Compito 1.
Rispondi a queste domande sul testo sull'ictus:
(a) Quale quota degli ictus è di natura ischemica?
(b) Tra quali valori oscilla la letalità a 30 giorni delle forme ischemiche?
(c) Quale volume annuo di ictus deve avere una struttura perché ne siano riportati i risultati?
Compito 2.
Continua il testo sull'ictus dopo la sua ultima frase.

Brano di lettura.
================================

21 GIU - Ictus o Stroke è comunemente definito come una sindrome clinica caratterizzata dal rapido sviluppo di segni focali o generali di disturbo delle funzioni cerebrali che durano più di 24 ore e possono condurre a morte, con apparente origine vascolare. Esistono diversi tipi di ictus cerebrale con diversa patogenesi. Circa l’80-85% è di natura ischemica, circa il 15-20% è di origine emorragica (emorragia cerebrale nella maggior parte, meno frequentemente emorragia subaracnoidea). Le forme ischemiche sono in genere a prognosi migliore rispetto alle forme emorragiche ed hanno una letalità a 30 giorni oscillante nei vari studi tra il 10% e il 15%. La mortalità a 30 giorni dopo ricovero per ictus è considerata un indicatore valido e riproducibile dell’appropriatezza ed efficacia del processo diagnostico-terapeutico che inizia con il ricovero ospedaliero. Viene misurato l’esito a partire dalla data di primo accesso in ospedale del paziente, che corrisponde alla data di ricovero per stroke o dell’accesso in Pronto soccorso immediatamente precedente il ricovero. L’attribuzione dell’esito alla struttura di primo accesso (struttura di ricovero o dalla struttura sede del PS) non implica la valutazione della qualità dell’assistenza fornita da quella struttura ma dell’appropriatezza ed efficacia del processo assistenziale che inizia con l’arrivo del paziente a quella struttura. Sono riportati i risultati delle strutture con un volume annuo di ictus > 50. (media esiti Italia 9,94%)

================================

[Voci di dati raccolte]
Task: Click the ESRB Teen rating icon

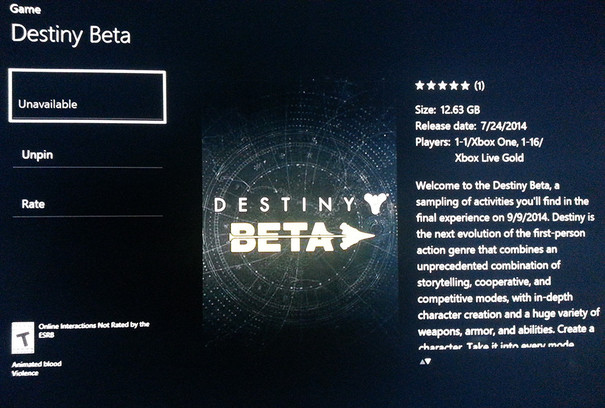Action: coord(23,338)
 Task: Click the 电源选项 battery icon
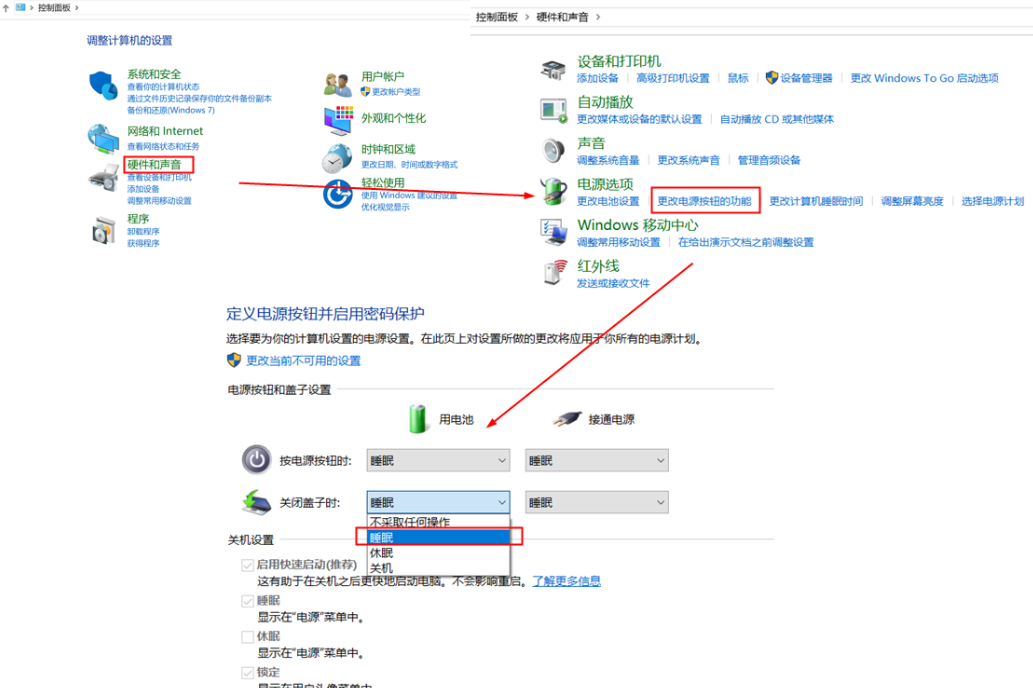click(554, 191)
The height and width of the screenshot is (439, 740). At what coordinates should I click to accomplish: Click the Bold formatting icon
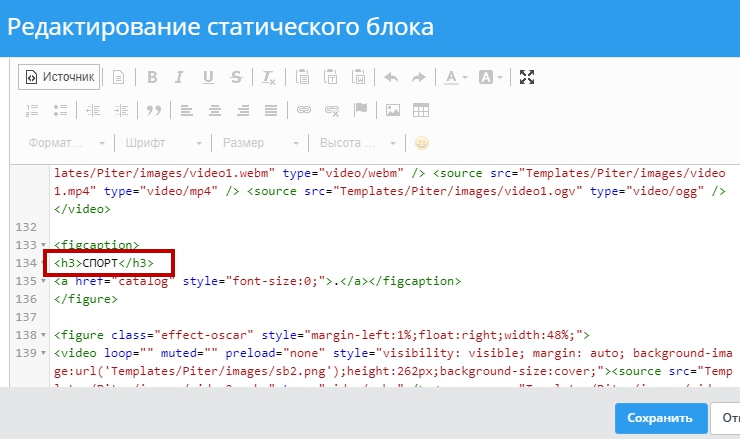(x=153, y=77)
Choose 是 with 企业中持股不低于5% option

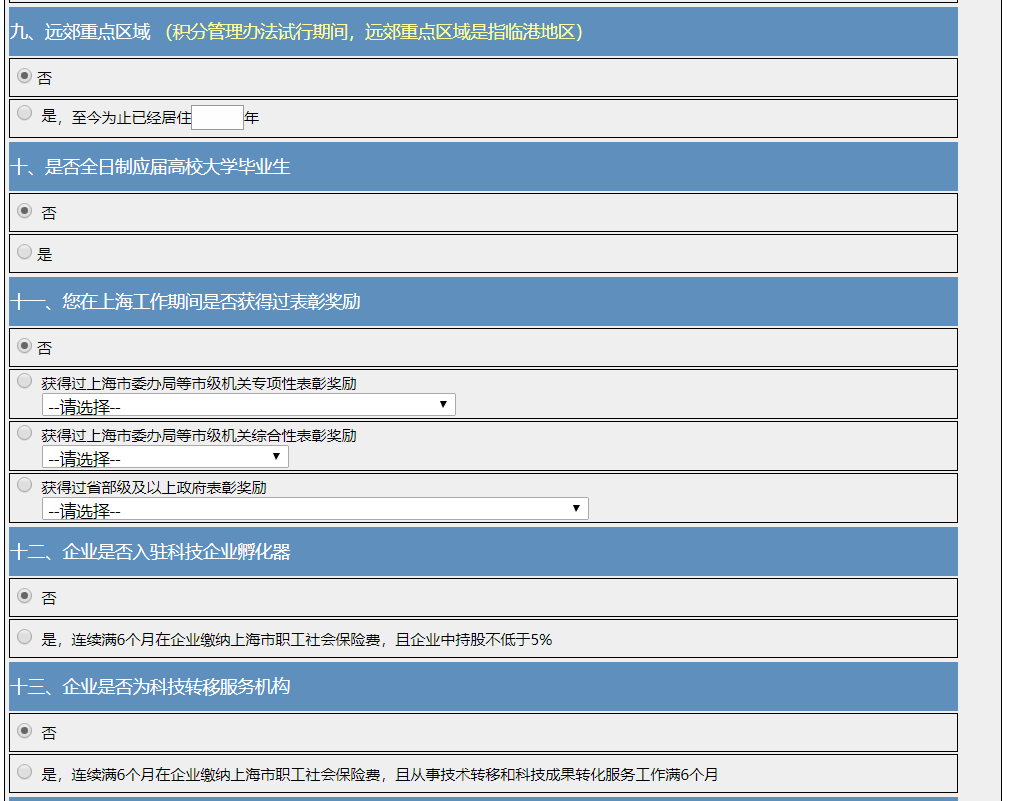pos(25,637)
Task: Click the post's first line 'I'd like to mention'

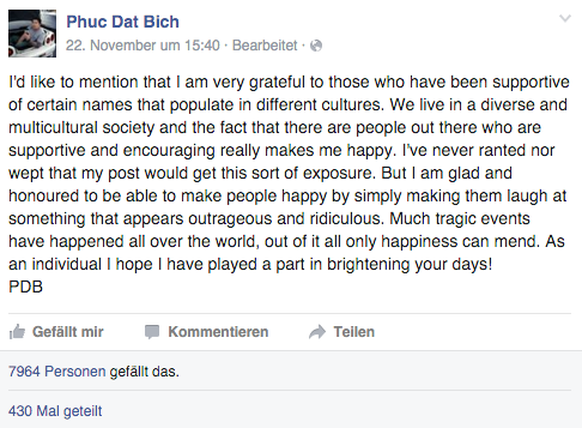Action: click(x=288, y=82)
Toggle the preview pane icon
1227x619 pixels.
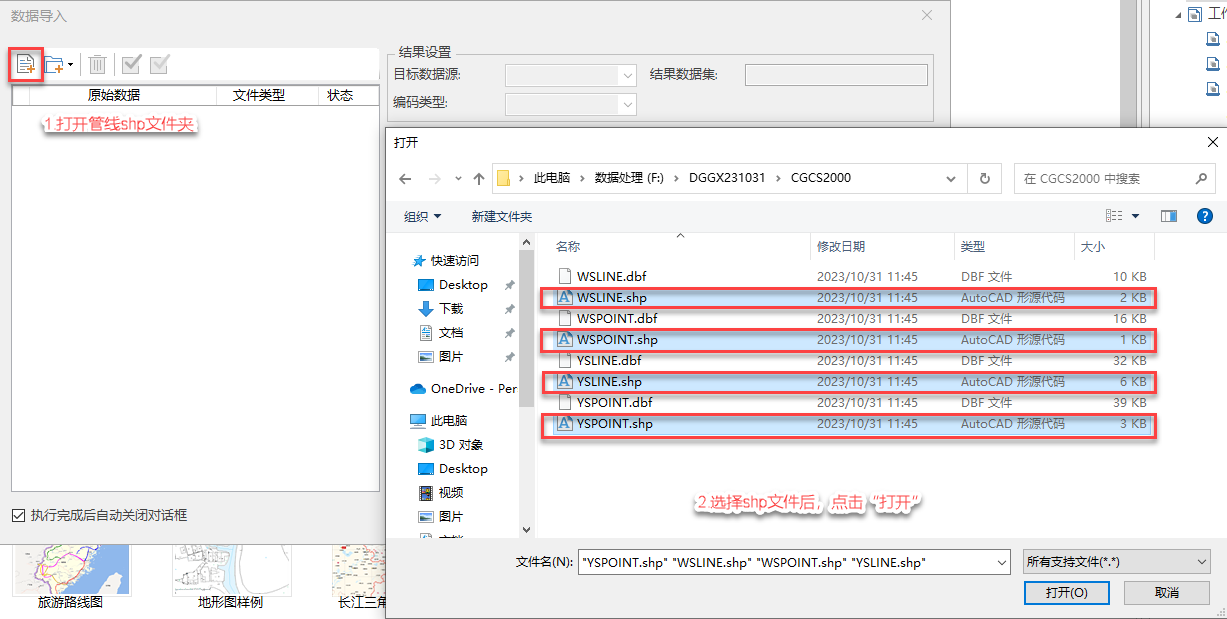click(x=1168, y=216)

================================

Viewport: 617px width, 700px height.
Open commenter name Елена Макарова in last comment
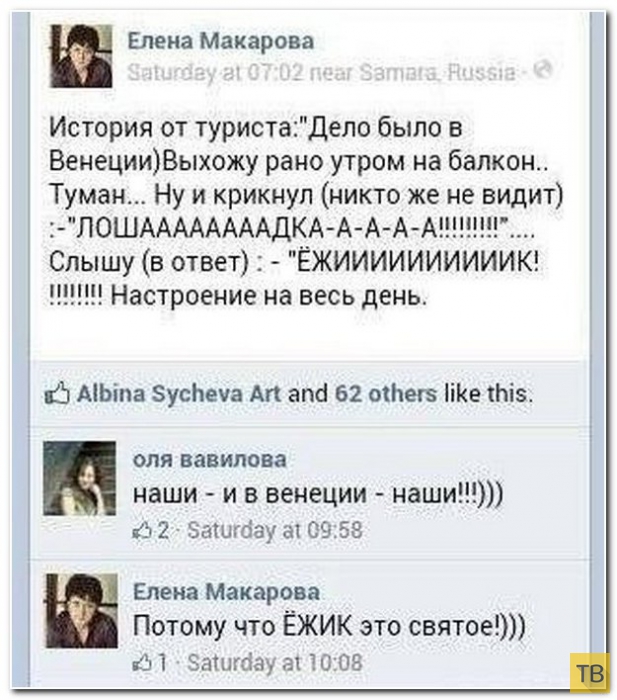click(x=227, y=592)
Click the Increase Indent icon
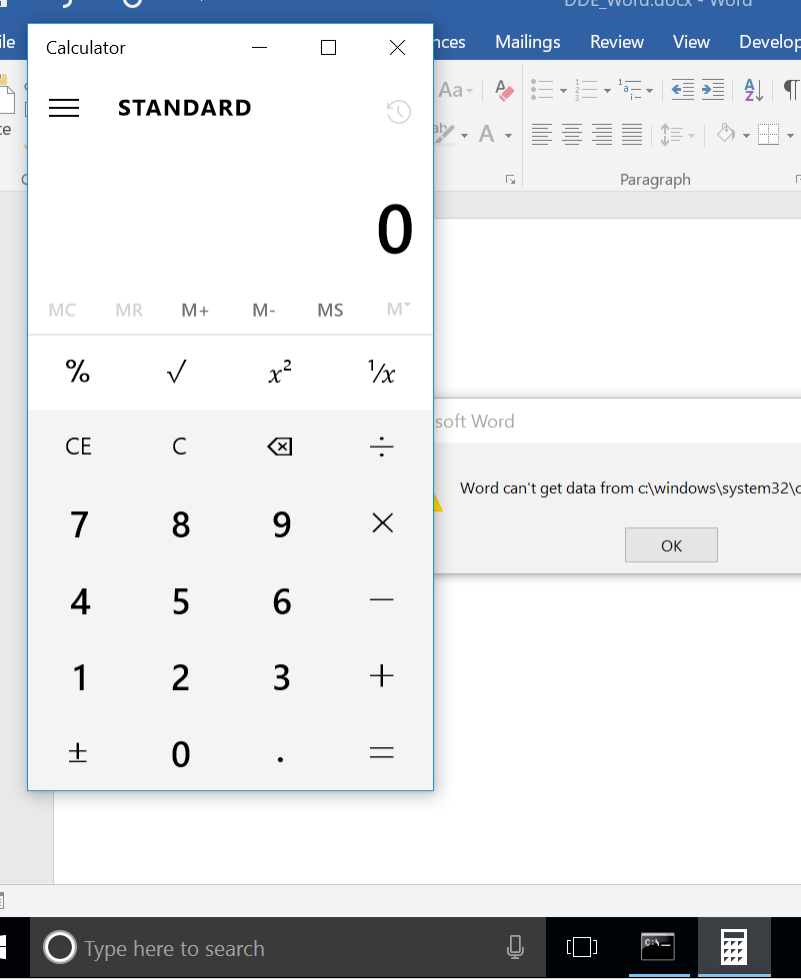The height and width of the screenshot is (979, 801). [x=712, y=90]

================================

Risposta 1.
(a) Circa l'80-85%.
(b) Tra il 10% e il 15%.
(c) Un volume annuo superiore a 50.

Risposta 2.
 
 
È ampia la forbice in Calabria tra la struttura con le migliori performance e quelle con esiti da allarme rosso: si va dal dato certo e favorevole dell’Ospedale di Lamezia Terme (4,4%) fino ai risultati più preoccupanti dell’Ospedale S. Giovanni di Dio di Crotone (22,2%) e del Civile di Locri (20,4%). Tutte le altre strutture calabresi sono invece in fascia grigia. Nel gruppo delle prime cinque con i migliori esiti: il Madonna della Consolazione di Reggio Calabria 6,8%, l’Incra di Cosenza 6,9%, la clinica Cascini a Belvedere Marittimo 7%, il S. Maria degli Ungheresi a Polistena 7,4%.
Sopra la media italiana con esiti sfavorevoli rispetto alle altre strutture troviamo il Pugliese di Catanzaro (14,1%), il Bianchi di Reggio Calabria (12,6%) e l’Ospedale Basso Ionio di Soverato (12,2%).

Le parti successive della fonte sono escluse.